En dan ben ik gearriveerd (met zowel jurkjes als lange broeken als hemdjes als blouses als colbertjes als vestjes, je kunt maar beter té goed voorbereid zijn tenslotte) en zie ik eigenlijk nauwelijks een bloot been. Alleen op de gated communities, bij de expatvrouwen. Ook zie ik weinig lichaamsvormen. Want hoe mooi de Indiase vrouwen ook zijn, hoe vrouwelijk ook hun kleding, hun vormen zijn nergens te ontdekken. Dus dat Indiase mannen graag naar een stel pronte borsten kijken, dat snap ik dan weer best. Ik weet alleen nog niet of dat die van mij moeten zijn….

Ik ga er maar van uit dat dit in de loop van de tijd wel wat makkelijker gaat worden. Dat ik ga snappen wat wel en wat not done is. Dat ik vast nog wel eens een blunder ga maken, maar hé, de intentie is goed.

En tot die tijd verkleed ik me gewoon 19 keer voor ik uit eten ga om met iets heel behoudends de deur uit te lopen. Dat sexy jurkje doe ik voorlopig in Nederland wel weer aan.




India of all places

Een vrijdagavond, begin april, uurtje of 10 ’s avonds. Heerlijk op de bank met een glas wijn, oudste zoon W. is net naar bed. En toen kwam tie, totaal onverwacht: “Ik heb vandaag wel een bijzonder gesprek met L. gehad”. L. is de leidinggevende van echtgenoot A. en ik vraag nog heel naïef: “Goh, vertel…”.

Of we dus voor een aantal jaren naar India willen, voor het werk. Naar Bangalore. Índia of all places! Weet hij wel dat daar vrouwen verkracht worden? Dat dat heel erg ver weg is? Met heel veel armoe en enge ziektes? En dat we de wereld van de jongens op zijn kop gaan zetten? En weet ik veel wat allemaal nog meer?

Echtgenoot A. laat me uitrazen en voor ik het weet zit ik te googelen. Op ‘wonen in Bangalore’ en ‘expats in Bangalore’ en ‘international schools in Bangalore’. En heel diep van binnen, ergens ver verstopt onder alle vragen en tegenwerpingen, twijfels en zorgen, begint al een klein zaadje te groeien. Een zaadje van verlangen. En achteraf, na weken praten en informatie inwinnen en onzekerheden, was dat het moment al dat ik onbewust besloot dat het wat mij betreft door zou gaan. Dat we gewoon de ogen dicht zouden doen en springen. Want waarom zou je in hemelsnaam zo’n kans laten lopen?

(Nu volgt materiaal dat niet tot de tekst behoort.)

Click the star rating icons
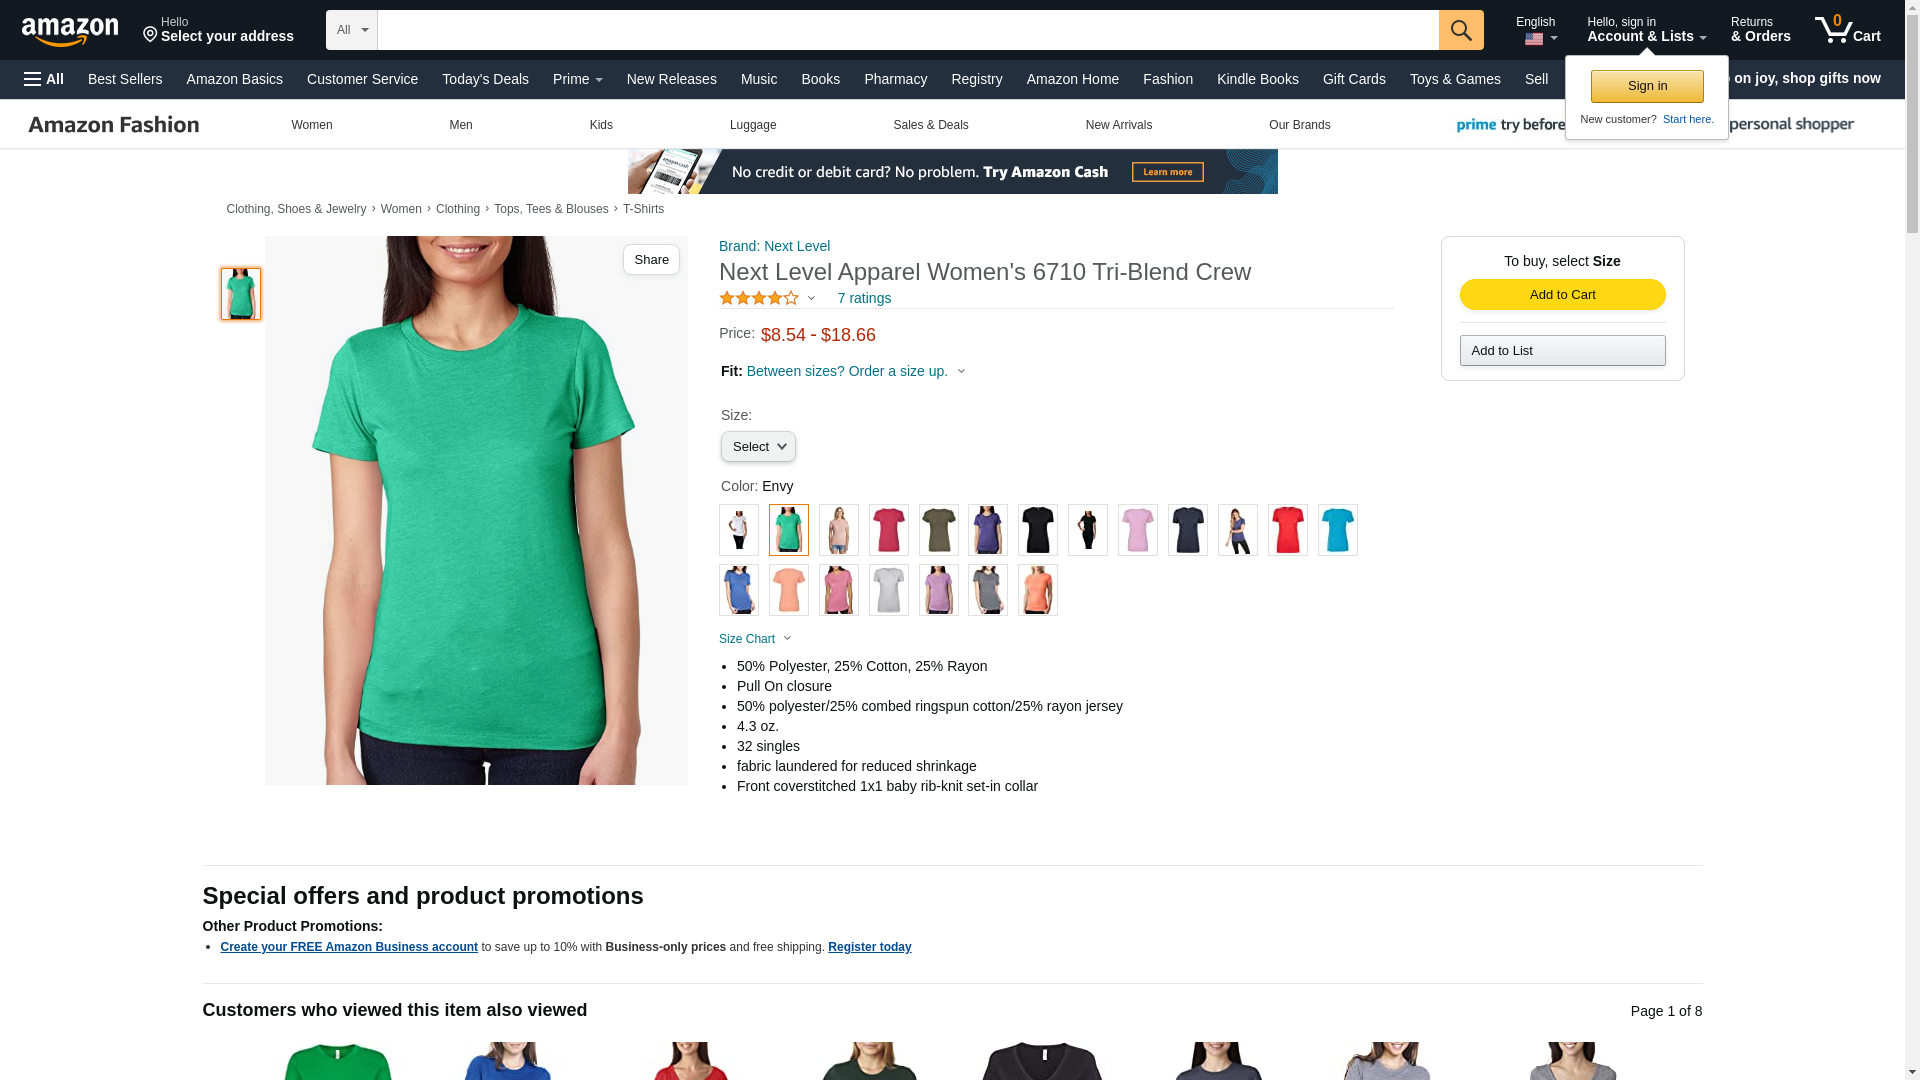The width and height of the screenshot is (1920, 1080). pos(759,298)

Drie jaar lang in de tropen wonen, totaal buiten onze comfort zones, in contact komen met een cultuur waar we helemaal niets van snappen. Waar de tegenstellingen tussen arm en rijk zo enorm groot zijn, waar de natuur prachtig, het verkeer gekmakend en de tradities eeuwenoud zijn. Waar we vol van ervaringen en verhalen van terug zullen komen.

Bijna 2 maanden later wordt het definitief: de baan gaat door en echtgenoot A. heeft ja gezegd. India, here we come!